Please note, face coverings are required to attend this lecture.

Meet Gillian Laub in person! The Asheville Art Museum is hosting photographer and filmmaker Gillian Laub during Connect Beyond Festival 2022 in conjunction with Laub’s exhibition, Southern Rites, on view through July 4. Tickets to Laub’s lecture may be purchased individually or as an add-on to festival tickets (included with VIP tickets). All Laub and VIP tickets include general admission to the Museum and exhibition once during the weekend of the festival (Friday, April 22 through Sunday, April 24 from 11am to 6pm each day).

This event is sponsored by Tracey Morgan.

About Connect Beyond Festival 2022

Following a record-setting 2019 event, Connect Beyond Festival returns to downtown Asheville, North Carolina, on April 22 and 23, 2022 for a two-day weekend of engaging performances, panels, film screenings, and workshops. The lineup features an extensive array of programming showcasing how the intersection of music, art, film, and storytelling can inspire positive change.

About Gillian Laub

Gillian Laub (born 1975, raised in Chappaqua, New York) is a photographer and filmmaker based in New York. She graduated from the University of Wisconsin-Madison with a degree in comparative literature before studying photography at the International Center of Photography, where her love of visual storytelling and family narratives began.

Laub’s first monograph, Testimony (Aperture 2007), began as a response to the media coverage during the second intifada in the Middle East. This work is comprised of portraits and testimonies from Israeli Jews, Israeli Arabs, Lebanese, and Palestinians all directly and indirectly affected by the conflict.

Laub spent over a decade working in Georgia exploring issues of lingering racism in the American South. This work became Laub’s first feature length, directed and produced, documentary film, Southern Rites that premiered on HBO. Her monograph, Southern Rites (Damiani, 2015) and travelling exhibition by the same title came out in conjunction with the film and are being used for an educational outreach campaign, in schools and institutions across the country. Southern Rites was named one of the best photo books by TIME, Smithsonian, Vogue, LensCulture, and American Photo. It was also nominated for a Lucie award and Humanitas award.

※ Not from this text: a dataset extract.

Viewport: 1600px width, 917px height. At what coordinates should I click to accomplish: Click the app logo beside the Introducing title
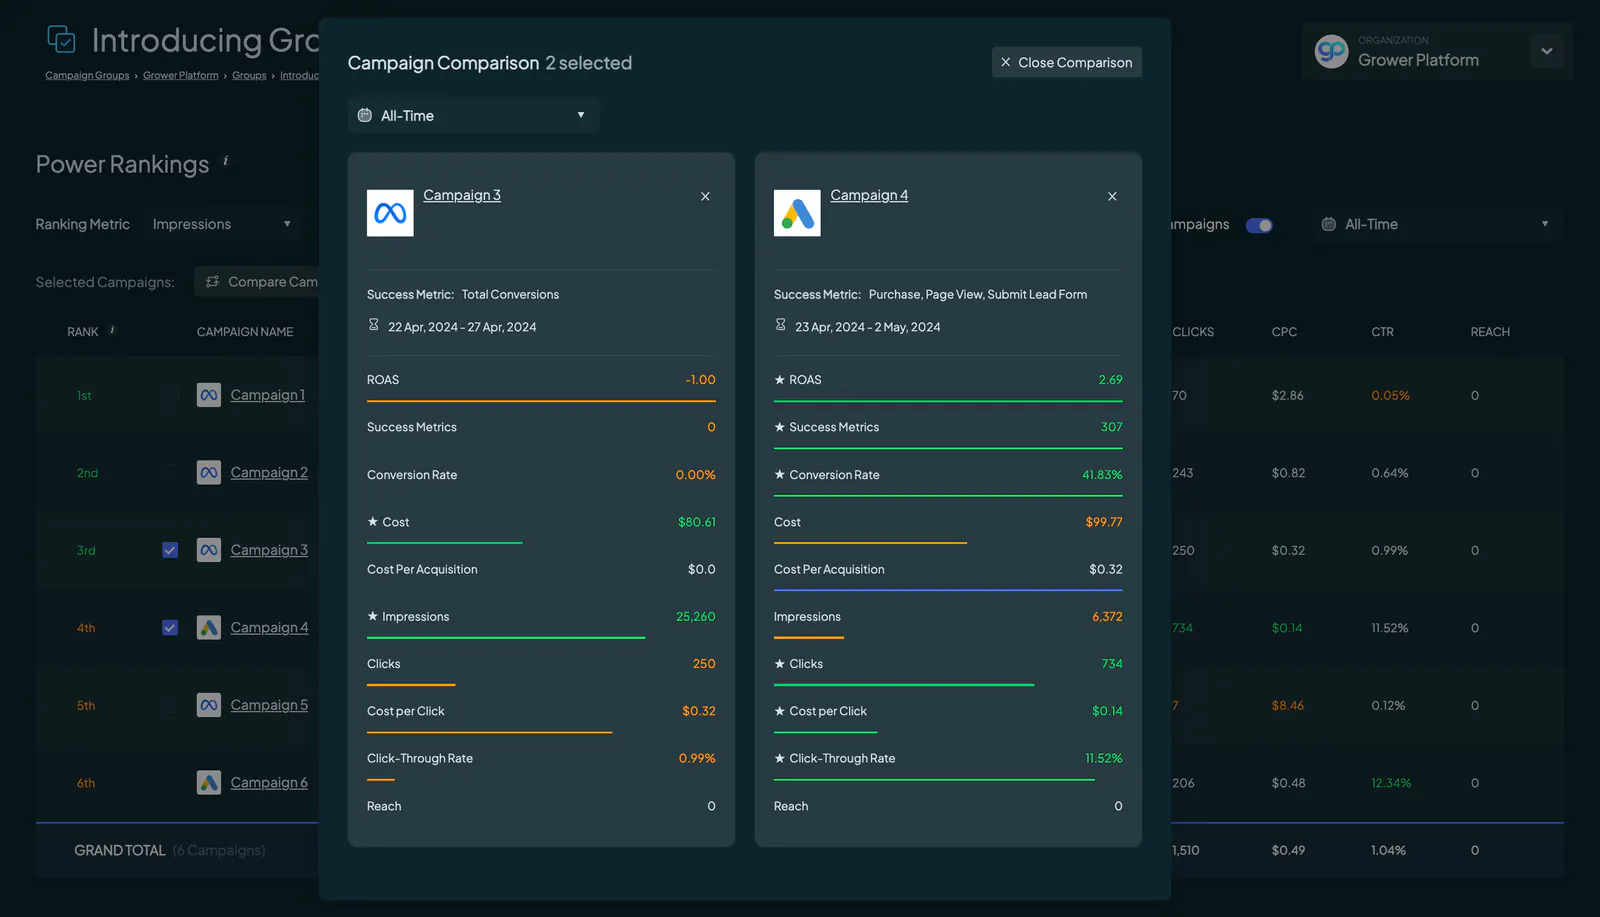click(x=61, y=40)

“Riveting…In a calm, understated tone, Southern Rites digs deep to expose the roots that have made segregated proms and other affronts possible. Southern Rites is a portrait of the inequities that lead to disaster on the streets of cities like Baltimore and Ferguson, Mo.” – The New York Times

Gillian’s most recent monograph Family Matters (Aperture), spanning over twenty years of photographs, explores how society’s biggest questions are revealed in our most intimate relationships; zeroing in on the artist family as an example of the way Donald Trump’s knack for sowing discord and division had impacted communities, individuals, and households across the country. An exhibition of Family Matters opened at the International Center of Photography in conjunction with the publication.

Laub recently received the Distinguished Alumni Award from the University of Wisconsin-Madison and was honored as a NYSCA/NYFA Photography Fellow in 2019.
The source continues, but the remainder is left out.